TEXT SECTION START

There goes another excuse for skipping that run.
If you were tempted not to go for a run today because you didn’t have enough time, go get your sneakers.
Researchers have found that as little as five minutes a day could help you live longer, no matter how fast (or slow) you go. A recently published study confirmed the results of 15 years of research showing the benefits of running, even for a short amount of time each day. In the study, runners were 40 per cent less likely than non-runners to die during the 15-year duration of the study.
The original study looked at the running habits of 55,137 subjects and compared how much they ran with their risk of death; the new study, which was published in the scientific journal Progress in Cardiovascular Disease, adjusted those original results to take into account the subjects’ existing health problems, complicating factors such as smoking, and what other physical exercise they engaged in besides running.

TEXT SECTION END
DATA SUPPLIED START

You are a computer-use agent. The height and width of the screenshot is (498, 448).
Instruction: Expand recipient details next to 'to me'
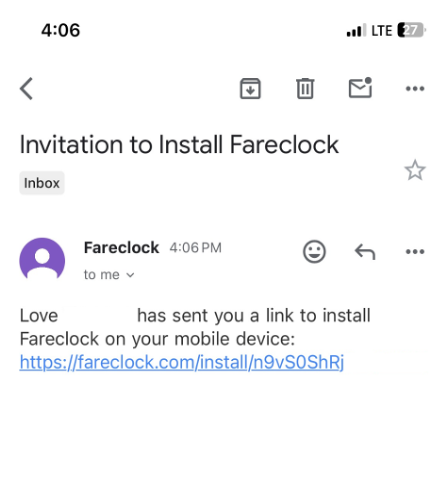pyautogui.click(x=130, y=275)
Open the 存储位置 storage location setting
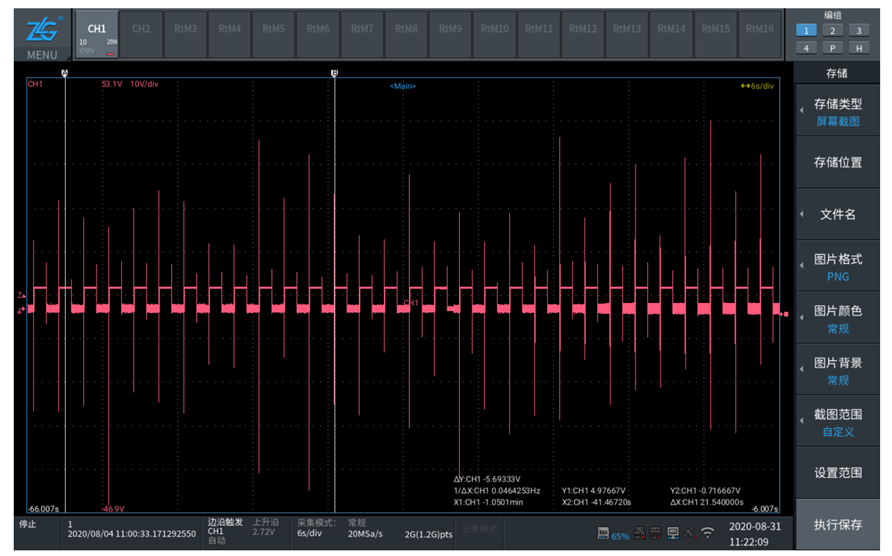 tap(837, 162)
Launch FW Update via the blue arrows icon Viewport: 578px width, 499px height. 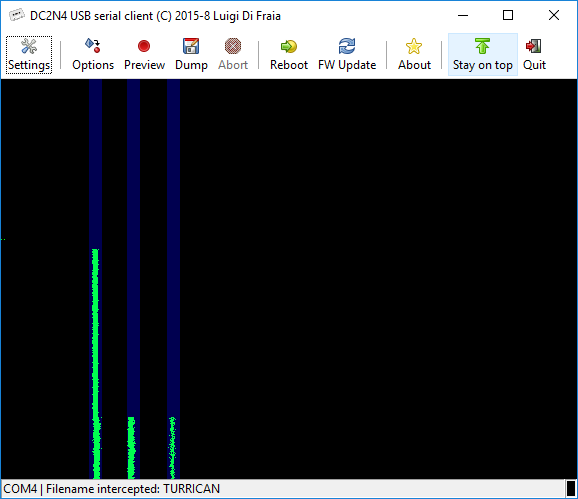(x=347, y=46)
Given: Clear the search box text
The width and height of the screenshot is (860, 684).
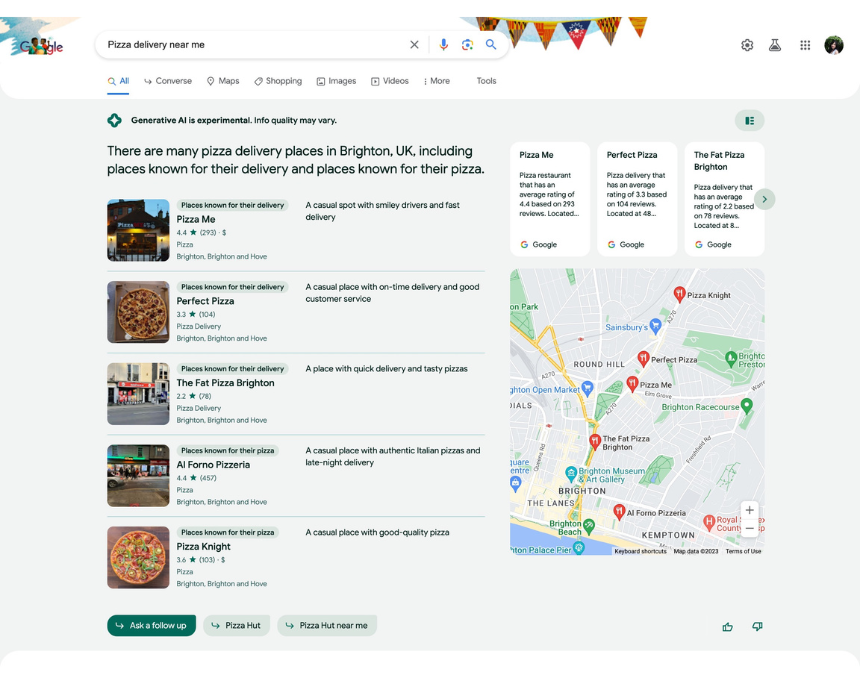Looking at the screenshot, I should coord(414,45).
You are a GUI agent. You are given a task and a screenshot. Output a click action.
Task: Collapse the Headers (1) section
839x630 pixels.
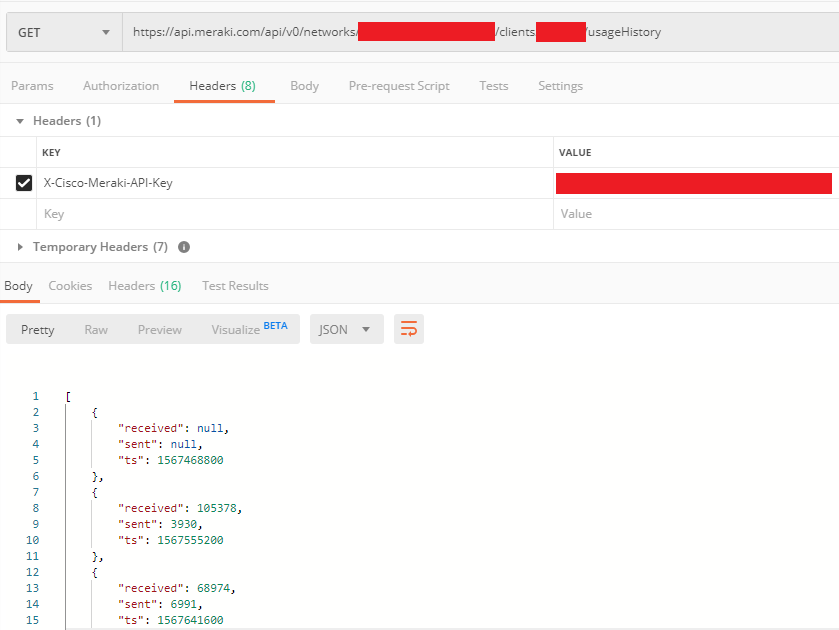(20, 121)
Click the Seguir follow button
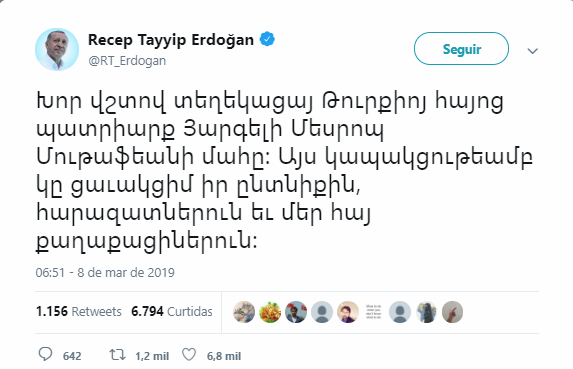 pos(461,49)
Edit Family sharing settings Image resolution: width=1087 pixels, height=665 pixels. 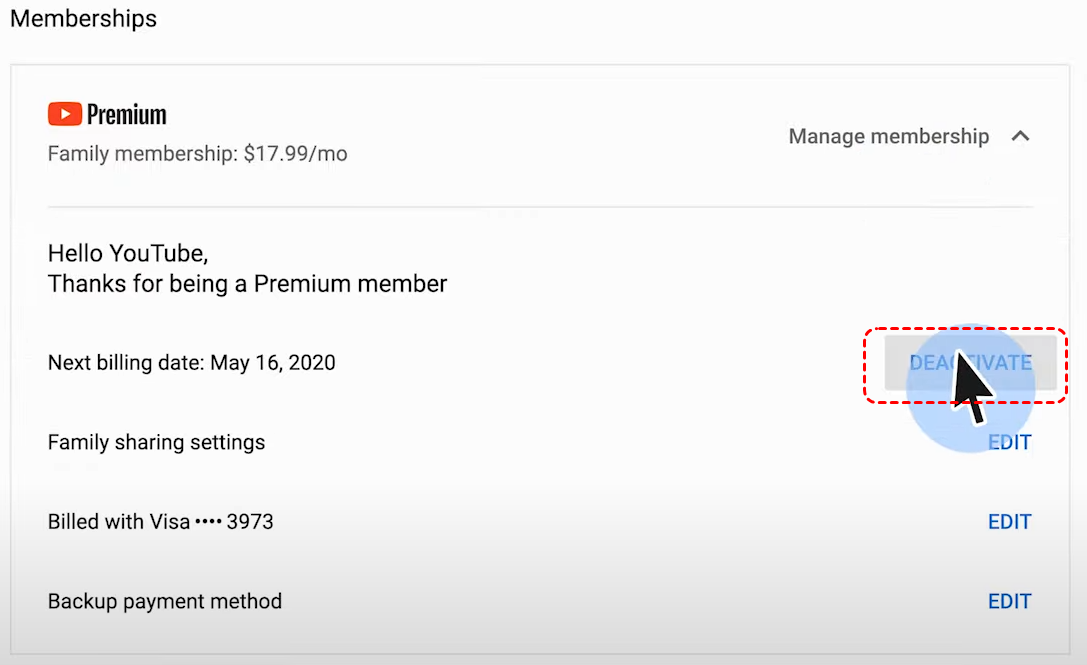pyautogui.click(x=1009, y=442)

DATA SUPPLIED END

- _APPLY WHAT YOU READ_:
1) Reproduce word for word the passage of the running article that begins with the words "There goes another" and ends after the words "get your sneakers.".
2) Resume the article on running and longevity after its last sentence.

- _YOUR RESPONSES_:
1)
There goes another excuse for skipping that run.
If you were tempted not to go for a run today because you didn’t have enough time, go get your sneakers.

2)
The results? People who run at any speed, for any amount of time, are more likely to live longer; even running for a few minutes a day can extend your life. How much? The study found that running for one hour can add seven hours to your life. Do the math, and that means putting in two hours of running per week could make you live about three years longer.
But don’t go overboard: the study found that the benefits of running plateau at around four hours per week. Running much more than that won’t add more than three years to your life. And anyway, the World Health Organization recommends only 150 minutes of moderate-intensity exercise and 75 minutes of high-intensity cardio workouts a week.
So instead of clocking extra hours on the treadmill – or the streets – try taking a hot bath, which research has found to be just as good for you as running.